Fisher-Ives said a robot’s “brain” is the microcontroller.

“That brain in there is where you put your intelligence,” he said. “If there’s no instructions in here, what kind of machine do we have? A stupid machine.

“Who’s going to make it intelligent? Your team. And if your team doesn’t know how - you talk to another team, because this is about learning from each other.”

The first two days of the competition will be spent practicing on the competition tracks and tweaking programs so the robots run better.

“If you’re ready to run and the track is open, you can go, run, score and then go back to your pit, make it better, go back and run again,” Fisher-Ives said. “Sometimes teams are running 15, 20, 25 times or more.”

The challenge events are on the third day, followed by a tournament among the top eight teams in each challenge. First-year teams, like those from Sacaton, typically compete in four challenges:

— The A-MAZE-ing challenge involves programming a robot to follow a maze without using any sensors. If the robot falls off the 1-inch-high track, it’s back to the pit to tweak the programming and try again.

— Jousting is attaching a “knight,” or metal water bottle, to a robot’s platform with three small magnets, attaching a lance to the side of the robot and programming it to use its high-contrast sensor to follow a line and knock the opposing team’s knight off its robot.

— Line following is building a lightweight delivery system and programming the robot to move it, follow a black line to a tower and deliver as many pingpong balls as possible in three minutes.

— The triathlon is scoring the highest cumulative score from the three challenges using the same robot and modifying it for the different events.

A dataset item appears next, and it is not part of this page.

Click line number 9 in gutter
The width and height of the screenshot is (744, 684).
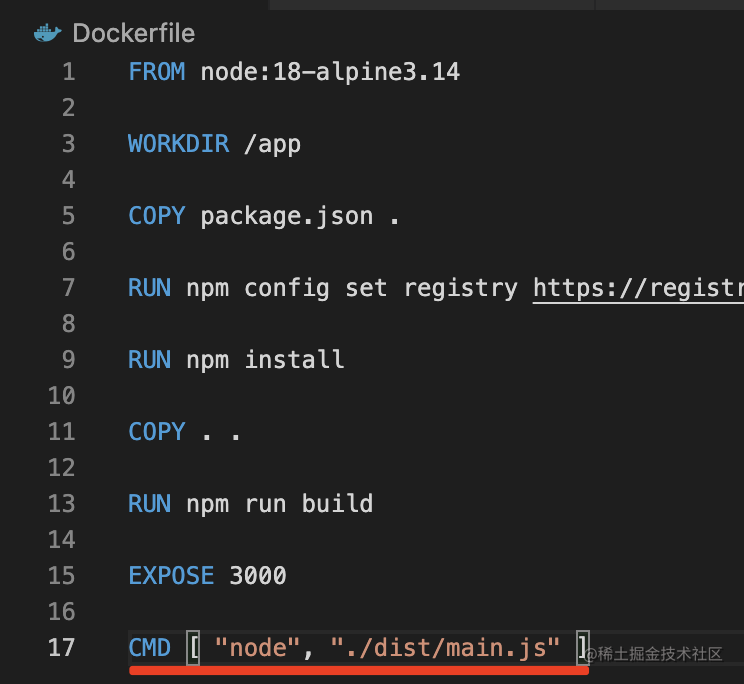click(x=69, y=360)
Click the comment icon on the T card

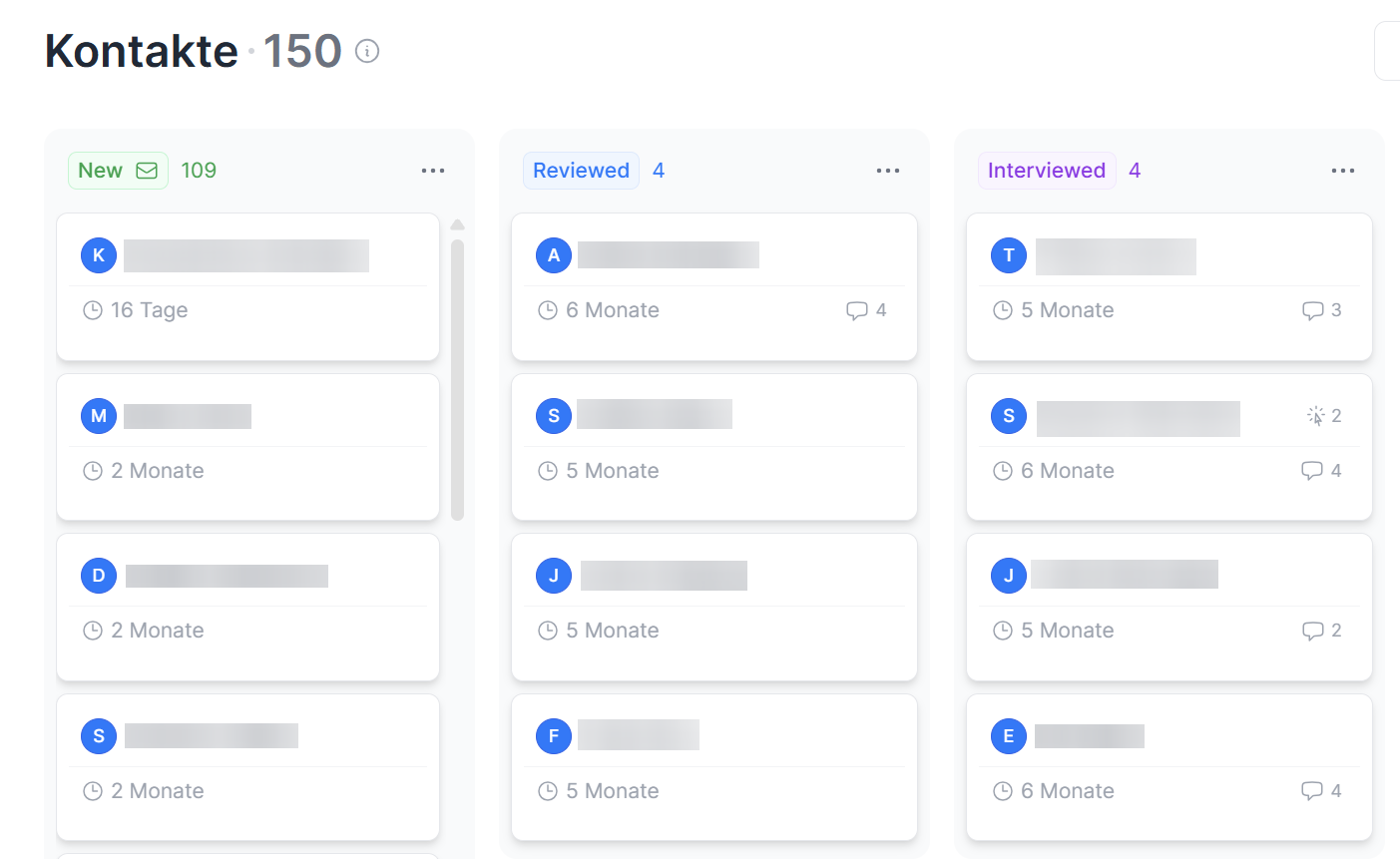pos(1312,310)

Fisher-Ives said some middle school teams may also compete in firefighting, locating and extinguishing four candles in three minutes without touching them.

Teams may earn points before April 1 by writing an engineering overview, finding corporate partners to send letters of support or making video about their robot.

“The videos are fun,” Lopez said. “Make it fun.”

Fisher-Ives and Lopez had taped practice tracks to the floor of the Sacaton Middle School gymnasium.

Each three-person student team was armed with a robot kit and a laptop computer provided by the school district.

Fisher-Ives linked arms with a student and showed how each robot had two wheels attached to two separate motors.

If both wheels moved equally, the robot went forward. If the right wheel froze and the left wheel moved, the robot turned right. The kids would have to figure out how to make their robots go forward to just the right place and turn at just the right angle.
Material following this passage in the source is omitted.